Reproduce verbatim the entries from the beginning through the line containing "will tap(65, 49).", including that line.

> _AVAILABLE RECORDS_
*-*-*

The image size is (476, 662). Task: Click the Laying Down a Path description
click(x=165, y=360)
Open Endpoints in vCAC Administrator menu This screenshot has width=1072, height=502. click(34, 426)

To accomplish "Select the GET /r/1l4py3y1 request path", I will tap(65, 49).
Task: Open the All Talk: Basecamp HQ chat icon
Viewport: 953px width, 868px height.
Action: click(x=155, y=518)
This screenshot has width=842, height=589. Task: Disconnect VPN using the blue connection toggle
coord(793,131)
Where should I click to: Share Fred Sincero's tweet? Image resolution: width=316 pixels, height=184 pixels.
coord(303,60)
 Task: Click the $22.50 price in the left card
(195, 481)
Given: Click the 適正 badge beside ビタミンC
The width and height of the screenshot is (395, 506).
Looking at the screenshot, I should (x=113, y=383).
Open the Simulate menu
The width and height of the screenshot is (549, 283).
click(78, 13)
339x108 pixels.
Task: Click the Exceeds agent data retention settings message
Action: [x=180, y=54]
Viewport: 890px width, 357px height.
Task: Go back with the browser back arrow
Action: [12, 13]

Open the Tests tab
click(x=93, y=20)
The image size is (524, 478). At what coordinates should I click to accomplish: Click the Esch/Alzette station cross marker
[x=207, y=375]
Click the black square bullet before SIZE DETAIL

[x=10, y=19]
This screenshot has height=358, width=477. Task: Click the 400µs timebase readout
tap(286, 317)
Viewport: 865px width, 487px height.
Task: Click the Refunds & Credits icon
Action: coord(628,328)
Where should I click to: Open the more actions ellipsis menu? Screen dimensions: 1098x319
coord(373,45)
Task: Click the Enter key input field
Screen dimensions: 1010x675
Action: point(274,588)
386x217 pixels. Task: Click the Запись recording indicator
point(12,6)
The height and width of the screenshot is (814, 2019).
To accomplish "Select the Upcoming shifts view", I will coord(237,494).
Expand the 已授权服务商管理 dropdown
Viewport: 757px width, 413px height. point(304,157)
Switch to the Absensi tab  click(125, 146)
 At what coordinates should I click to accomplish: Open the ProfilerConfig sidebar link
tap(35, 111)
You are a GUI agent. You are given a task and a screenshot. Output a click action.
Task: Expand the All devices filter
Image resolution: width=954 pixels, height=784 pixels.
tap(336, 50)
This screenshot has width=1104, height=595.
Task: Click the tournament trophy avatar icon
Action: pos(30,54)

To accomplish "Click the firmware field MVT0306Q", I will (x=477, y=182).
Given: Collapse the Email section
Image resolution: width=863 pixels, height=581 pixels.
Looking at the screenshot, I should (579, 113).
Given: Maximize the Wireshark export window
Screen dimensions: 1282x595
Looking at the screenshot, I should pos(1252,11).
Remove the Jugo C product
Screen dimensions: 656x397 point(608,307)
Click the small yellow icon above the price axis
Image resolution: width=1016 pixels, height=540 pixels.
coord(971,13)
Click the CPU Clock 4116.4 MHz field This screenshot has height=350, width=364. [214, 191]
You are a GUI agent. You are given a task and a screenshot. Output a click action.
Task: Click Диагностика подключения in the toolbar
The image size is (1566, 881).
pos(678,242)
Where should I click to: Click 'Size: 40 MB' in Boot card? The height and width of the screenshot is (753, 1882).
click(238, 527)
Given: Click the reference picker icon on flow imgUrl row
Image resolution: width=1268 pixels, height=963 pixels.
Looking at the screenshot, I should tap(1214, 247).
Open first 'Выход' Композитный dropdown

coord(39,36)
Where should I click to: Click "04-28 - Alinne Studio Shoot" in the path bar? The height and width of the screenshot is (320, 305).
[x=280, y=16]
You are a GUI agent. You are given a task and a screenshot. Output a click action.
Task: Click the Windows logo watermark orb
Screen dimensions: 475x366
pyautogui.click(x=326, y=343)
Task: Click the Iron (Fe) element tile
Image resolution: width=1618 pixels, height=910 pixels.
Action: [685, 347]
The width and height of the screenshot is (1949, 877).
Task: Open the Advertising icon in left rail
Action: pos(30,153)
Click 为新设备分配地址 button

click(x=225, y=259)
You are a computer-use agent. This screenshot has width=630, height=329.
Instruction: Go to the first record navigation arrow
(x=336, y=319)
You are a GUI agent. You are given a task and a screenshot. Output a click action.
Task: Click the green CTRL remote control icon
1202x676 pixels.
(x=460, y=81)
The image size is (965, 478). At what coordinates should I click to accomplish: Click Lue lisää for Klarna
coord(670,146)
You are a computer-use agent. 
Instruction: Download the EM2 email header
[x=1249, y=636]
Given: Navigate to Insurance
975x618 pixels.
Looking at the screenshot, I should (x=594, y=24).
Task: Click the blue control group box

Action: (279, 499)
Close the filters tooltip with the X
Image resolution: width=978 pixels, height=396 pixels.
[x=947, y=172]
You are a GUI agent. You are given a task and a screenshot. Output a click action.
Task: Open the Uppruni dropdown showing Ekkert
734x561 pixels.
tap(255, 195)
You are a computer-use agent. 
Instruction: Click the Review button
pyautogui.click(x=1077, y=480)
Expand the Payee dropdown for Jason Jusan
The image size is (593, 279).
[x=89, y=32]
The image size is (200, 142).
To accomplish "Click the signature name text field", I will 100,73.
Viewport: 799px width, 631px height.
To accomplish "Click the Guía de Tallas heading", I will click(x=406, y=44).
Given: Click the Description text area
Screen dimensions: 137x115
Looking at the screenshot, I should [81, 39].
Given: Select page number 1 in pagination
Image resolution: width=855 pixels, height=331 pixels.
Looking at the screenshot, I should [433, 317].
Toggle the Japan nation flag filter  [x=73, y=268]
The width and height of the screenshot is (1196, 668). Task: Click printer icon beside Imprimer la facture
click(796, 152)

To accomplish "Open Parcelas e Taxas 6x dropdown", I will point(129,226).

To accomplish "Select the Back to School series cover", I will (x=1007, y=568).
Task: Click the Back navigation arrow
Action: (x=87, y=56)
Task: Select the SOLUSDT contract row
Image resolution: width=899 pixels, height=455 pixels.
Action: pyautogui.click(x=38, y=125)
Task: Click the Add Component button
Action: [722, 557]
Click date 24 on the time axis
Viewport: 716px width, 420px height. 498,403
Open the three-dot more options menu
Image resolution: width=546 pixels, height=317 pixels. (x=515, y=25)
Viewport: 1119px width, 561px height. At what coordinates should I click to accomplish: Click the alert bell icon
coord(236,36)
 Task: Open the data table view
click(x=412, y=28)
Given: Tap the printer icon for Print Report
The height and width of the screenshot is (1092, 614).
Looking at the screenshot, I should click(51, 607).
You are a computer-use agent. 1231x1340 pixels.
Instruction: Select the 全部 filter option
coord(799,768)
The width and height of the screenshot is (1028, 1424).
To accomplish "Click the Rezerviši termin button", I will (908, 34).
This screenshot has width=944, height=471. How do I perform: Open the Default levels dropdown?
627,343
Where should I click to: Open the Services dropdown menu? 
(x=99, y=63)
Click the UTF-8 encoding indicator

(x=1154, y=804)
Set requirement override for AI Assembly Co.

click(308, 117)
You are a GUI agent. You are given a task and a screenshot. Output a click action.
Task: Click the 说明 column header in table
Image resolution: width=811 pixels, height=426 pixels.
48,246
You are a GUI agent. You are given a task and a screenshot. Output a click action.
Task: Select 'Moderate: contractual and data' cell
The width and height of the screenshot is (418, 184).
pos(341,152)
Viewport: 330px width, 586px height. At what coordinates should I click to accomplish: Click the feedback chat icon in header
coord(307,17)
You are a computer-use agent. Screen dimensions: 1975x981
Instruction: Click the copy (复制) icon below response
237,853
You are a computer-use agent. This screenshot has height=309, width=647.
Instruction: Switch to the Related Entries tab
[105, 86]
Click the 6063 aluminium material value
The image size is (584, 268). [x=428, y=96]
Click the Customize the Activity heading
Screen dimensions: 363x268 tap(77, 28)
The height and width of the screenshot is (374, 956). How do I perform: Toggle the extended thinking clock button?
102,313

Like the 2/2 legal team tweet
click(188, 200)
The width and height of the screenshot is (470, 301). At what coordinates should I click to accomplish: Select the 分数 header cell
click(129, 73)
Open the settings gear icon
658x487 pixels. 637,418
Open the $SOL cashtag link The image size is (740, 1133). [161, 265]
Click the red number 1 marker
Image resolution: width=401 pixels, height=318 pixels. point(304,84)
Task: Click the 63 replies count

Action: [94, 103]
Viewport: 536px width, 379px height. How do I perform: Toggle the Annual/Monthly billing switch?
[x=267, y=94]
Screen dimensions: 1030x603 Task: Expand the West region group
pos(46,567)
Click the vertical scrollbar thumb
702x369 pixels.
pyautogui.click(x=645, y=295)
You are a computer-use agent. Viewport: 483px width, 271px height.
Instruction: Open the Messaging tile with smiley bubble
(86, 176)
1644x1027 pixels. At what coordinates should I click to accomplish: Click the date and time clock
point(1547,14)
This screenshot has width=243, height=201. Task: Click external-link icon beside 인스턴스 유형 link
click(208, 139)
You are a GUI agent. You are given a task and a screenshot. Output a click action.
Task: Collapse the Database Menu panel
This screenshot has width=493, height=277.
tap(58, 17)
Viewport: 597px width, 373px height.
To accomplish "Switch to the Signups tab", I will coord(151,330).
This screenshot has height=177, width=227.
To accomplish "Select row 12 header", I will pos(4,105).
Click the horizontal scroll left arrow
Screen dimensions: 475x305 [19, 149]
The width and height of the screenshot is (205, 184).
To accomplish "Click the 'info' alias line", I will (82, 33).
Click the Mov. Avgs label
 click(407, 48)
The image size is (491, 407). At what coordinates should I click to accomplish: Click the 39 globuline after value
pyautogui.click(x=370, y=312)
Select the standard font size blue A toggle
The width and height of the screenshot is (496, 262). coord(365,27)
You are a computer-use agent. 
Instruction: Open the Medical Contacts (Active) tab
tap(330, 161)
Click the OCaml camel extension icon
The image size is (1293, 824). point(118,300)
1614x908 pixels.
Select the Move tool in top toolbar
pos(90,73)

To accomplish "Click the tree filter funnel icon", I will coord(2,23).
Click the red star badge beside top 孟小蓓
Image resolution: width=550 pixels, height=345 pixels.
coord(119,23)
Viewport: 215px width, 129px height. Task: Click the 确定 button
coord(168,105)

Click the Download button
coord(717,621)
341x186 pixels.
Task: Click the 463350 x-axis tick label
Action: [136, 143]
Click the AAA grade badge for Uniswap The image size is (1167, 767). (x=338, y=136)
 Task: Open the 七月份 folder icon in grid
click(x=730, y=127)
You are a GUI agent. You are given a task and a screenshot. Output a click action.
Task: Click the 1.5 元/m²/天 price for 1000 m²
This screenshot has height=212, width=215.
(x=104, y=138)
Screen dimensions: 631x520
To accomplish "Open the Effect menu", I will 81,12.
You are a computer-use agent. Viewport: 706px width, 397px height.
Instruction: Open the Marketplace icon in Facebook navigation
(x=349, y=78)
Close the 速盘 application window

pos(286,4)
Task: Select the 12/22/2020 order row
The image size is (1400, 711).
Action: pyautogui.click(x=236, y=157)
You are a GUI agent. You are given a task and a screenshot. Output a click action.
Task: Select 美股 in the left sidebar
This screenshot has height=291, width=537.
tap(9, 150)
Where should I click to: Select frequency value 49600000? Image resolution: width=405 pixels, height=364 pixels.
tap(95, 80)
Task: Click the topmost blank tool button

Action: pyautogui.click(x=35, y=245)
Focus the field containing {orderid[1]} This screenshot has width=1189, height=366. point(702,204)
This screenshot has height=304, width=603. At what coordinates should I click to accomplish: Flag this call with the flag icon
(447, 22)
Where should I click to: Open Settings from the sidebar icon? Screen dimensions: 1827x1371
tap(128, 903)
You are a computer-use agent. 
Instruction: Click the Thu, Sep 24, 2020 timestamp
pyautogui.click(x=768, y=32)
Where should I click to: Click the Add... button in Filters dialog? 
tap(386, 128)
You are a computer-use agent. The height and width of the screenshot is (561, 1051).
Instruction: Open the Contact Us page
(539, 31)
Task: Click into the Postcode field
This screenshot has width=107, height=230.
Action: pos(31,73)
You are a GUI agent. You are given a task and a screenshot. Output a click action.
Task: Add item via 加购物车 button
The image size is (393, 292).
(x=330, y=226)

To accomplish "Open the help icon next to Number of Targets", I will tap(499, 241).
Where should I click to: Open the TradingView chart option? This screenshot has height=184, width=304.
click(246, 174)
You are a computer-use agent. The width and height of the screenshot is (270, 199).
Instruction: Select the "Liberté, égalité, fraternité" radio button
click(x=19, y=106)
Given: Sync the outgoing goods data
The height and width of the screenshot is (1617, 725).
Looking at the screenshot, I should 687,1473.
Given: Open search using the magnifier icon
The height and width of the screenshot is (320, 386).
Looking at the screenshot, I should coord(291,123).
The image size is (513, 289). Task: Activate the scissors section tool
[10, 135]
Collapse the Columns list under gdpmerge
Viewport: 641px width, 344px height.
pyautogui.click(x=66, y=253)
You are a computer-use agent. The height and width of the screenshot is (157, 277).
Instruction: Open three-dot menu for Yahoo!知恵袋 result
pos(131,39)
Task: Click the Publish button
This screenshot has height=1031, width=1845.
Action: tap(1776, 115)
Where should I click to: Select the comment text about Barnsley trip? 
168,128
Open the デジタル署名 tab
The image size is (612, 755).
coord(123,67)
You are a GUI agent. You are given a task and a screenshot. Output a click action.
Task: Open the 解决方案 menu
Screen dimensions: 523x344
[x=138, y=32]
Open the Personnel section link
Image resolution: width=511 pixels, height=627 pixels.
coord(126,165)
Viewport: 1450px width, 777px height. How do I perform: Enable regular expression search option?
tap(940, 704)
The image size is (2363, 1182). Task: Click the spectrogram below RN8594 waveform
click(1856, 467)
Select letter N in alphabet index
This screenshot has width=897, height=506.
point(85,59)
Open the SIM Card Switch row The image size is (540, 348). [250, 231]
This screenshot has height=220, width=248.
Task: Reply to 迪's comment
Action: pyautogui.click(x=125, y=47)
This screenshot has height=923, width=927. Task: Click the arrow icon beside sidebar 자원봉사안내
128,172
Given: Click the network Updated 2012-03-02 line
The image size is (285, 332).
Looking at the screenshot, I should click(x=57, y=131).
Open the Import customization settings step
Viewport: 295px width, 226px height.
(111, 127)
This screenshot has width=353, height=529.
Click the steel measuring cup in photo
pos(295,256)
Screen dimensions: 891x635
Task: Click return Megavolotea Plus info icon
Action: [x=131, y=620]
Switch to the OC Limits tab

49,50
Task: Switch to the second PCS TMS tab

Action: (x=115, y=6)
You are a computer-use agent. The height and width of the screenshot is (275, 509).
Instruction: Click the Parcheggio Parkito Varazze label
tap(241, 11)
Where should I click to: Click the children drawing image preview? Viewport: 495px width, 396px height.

*-*-*

> _FINAL ANSWER_
The image size is (476, 662). Task: Click the Laying Down a Path description
click(x=165, y=360)
Open Endpoints in vCAC Administrator menu This screenshot has width=1072, height=502. click(34, 426)

To accomplish "Select the GET /r/1l4py3y1 request path", I will tap(65, 49).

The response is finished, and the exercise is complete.